## [Work to be completed]
Where the line with "Open the top navigation hamburger menu" appears below, start writing out lines exactly, and finish with the line with "Click the zero", which is included; write out nothing else.

___ Materials provided ___

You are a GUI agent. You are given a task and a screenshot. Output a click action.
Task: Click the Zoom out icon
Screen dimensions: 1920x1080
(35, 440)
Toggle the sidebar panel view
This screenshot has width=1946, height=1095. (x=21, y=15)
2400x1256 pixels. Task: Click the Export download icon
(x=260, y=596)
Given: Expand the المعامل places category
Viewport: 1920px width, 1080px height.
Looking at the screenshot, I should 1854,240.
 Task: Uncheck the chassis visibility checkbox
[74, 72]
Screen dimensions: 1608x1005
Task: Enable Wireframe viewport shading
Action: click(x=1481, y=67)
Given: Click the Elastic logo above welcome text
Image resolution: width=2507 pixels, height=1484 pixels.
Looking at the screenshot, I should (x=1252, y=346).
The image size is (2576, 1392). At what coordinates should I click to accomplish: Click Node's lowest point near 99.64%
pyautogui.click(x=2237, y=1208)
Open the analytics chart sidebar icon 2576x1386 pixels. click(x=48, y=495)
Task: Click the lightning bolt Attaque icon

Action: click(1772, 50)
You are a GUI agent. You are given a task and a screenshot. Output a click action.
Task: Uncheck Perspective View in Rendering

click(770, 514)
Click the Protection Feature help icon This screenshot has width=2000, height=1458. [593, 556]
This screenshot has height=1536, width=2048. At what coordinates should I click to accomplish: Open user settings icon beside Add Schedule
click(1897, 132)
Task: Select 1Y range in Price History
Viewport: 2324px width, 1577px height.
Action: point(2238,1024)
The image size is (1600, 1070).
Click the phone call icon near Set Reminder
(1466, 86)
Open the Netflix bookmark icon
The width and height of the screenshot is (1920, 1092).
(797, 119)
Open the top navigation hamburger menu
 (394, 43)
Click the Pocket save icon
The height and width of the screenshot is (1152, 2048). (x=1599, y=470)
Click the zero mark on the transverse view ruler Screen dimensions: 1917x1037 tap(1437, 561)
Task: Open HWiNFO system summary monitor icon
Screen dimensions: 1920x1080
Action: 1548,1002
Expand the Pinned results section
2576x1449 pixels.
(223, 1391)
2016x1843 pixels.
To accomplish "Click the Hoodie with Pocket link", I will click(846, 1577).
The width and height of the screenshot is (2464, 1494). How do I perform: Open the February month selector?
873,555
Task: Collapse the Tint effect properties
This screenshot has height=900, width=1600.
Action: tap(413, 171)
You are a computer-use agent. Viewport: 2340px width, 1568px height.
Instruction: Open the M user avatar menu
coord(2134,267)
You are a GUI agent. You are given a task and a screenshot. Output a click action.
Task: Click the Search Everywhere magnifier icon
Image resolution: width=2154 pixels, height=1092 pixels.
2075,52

___

## [Result below]
Open the top navigation hamburger menu
 (394, 43)
Click the Pocket save icon
The height and width of the screenshot is (1152, 2048). (x=1599, y=470)
Click the zero mark on the transverse view ruler Screen dimensions: 1917x1037 tap(1437, 561)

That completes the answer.